The ropelength of any knot or link must be greater than a universal constant times the three-quarter power of the crossing number, but this constant is not known exactly. This constant is proven to be above 1.1, and torus knots have been tightened with computer simulations that show that this constant must not exceed 10.76.

On the other hand, there also exist knots whose ropelength is larger, proportional to the crossing number itself rather than to a smaller power of it. This is nearly tight, as for every knot,
$$L(K)= O(\operatorname{Cr}(K)\log^5(\operatorname{Cr}(K))).$$
The proof of this near-linear upper bound uses a divide-and-conquer argument to show that minimum projections of knots can be embedded as planar graphs in the cubic lattice. However, no one has yet observed a knot family with super-linear dependence of length on crossing number and it is conjectured that the tight upper bound should be linear.

==Torus knots==
Torus knots are known empirically to have the smallest ropelength at a given crossing number. They are also highly symmetric which allows them to be constructed in units of tight non-overlapping configurations which can be extended to arbitrarily large crossing numbers by concatenating the units. A simple example is the double helix which may be concatenated ("stacked together") to form an alternating torus knot (of which the 3_{1}, 5_{1}, 7_{1}, 9_{1} knots are examples). Olsen and Bohr showed that the most efficient double helix has a contour length of 17 (and two essential crossings), meaning an alternating torus knot would have a ropelength of at most 8.5 per crossing. This number has been reduced through various constructions, the best currently known involves asymmetric double helices and requires 7.32 per crossing. These numbers are measured in radii, and would take half their value if measured in diameters.

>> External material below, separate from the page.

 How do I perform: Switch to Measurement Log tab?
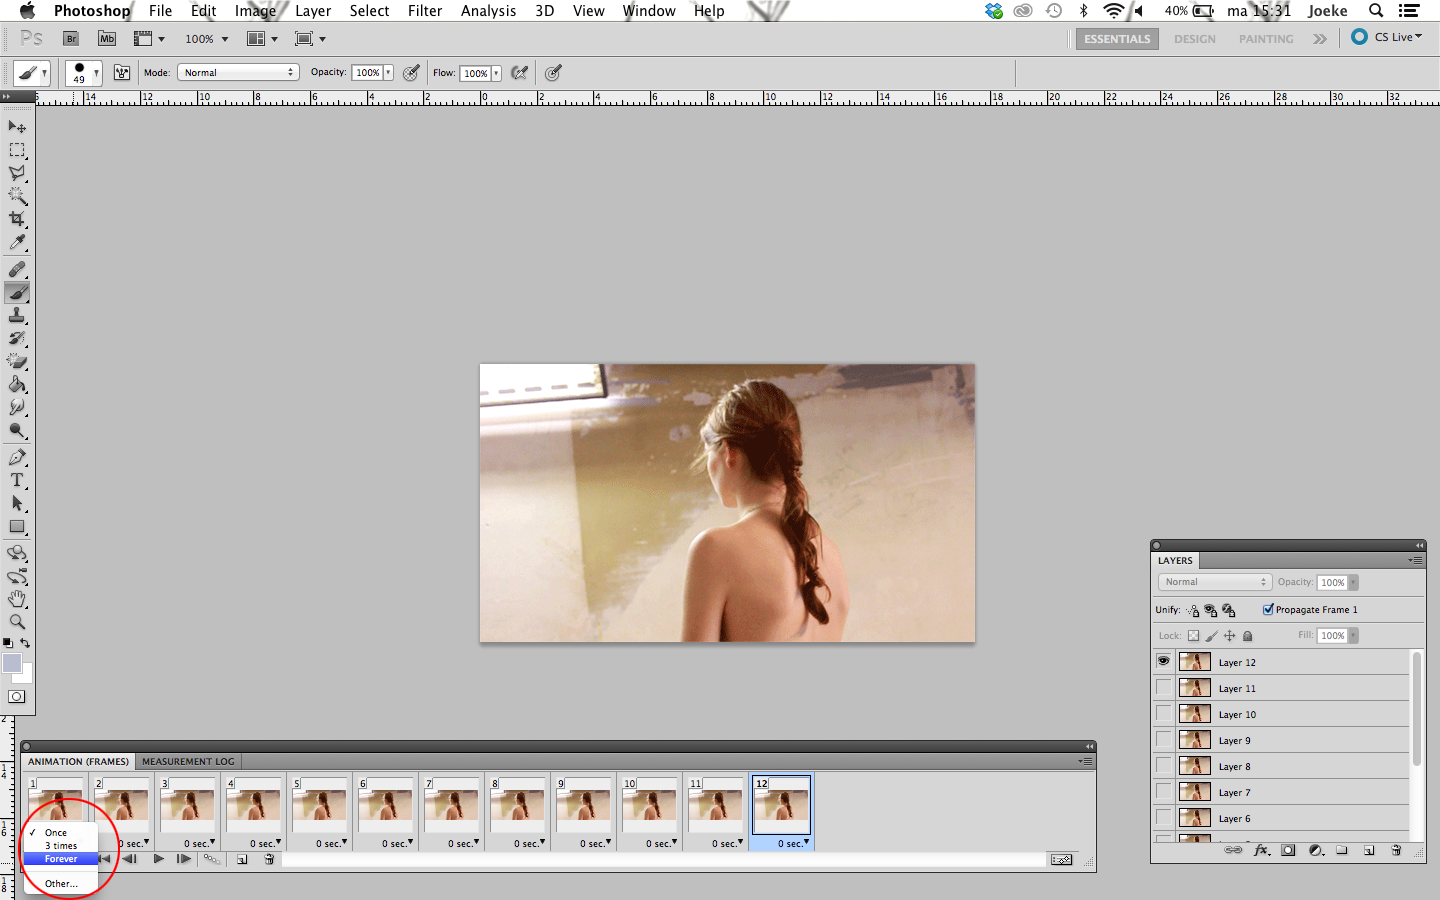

It is known that non-alternating knots generally have a lower ropelength than alternating knots with the same crossing number. It has been proven that alternating knots have a ropelength that is at least linear with the crossing number, while non-alternating torus knots can be constructed such that their ropelength is at most a three-quarter power of the crossing number. This implies that at sufficiently large crossing numbers, non-alternating torus knots will have a lower ropelength than alternating torus knots. This is seen empirically even at low crossing numbers, for example the tightest known 10_{124} knot (a non-alternating torus knot) has a ropelength below 71, while the tightest known 9_{1} has a length of 75.5. Tight constructions of non-alternating T(3Q,Q) torus links will have a ropelength that is less than 19.11C^{0.75}, with the constant typically around 12-13 and bounded below by 5.

==Links==
Topological links have a ropelength defined similarly to knots. Simple links can be constructed from unknots in such a way that they minimize ropelength. An example is the Hopf link that can be constructed from two circles with perpendicular inclination, each of radius 2, that pass through each others' centers. The ropelength in this case is 8π. Hopf links can be extended into ropelength minimizing linear chains, in which the interior components are minimized by stadium curves with length 4π+4. More generally, links composed of unknots in which each component has five or fewer components passing through it can be constructed in a way that minimizes ropelength, if each component takes the shape of the minimal convex hull around the cross sections of the curves passing through them. Torus links are subject to similar considerations as torus knots, discussed above.

The ropelength of Borromean rings is conjectured to be 58.006, based on a guitar-shaped construction of parameterized arcs. This tight Borromean configuration is used in the logo of the International Mathematical Union.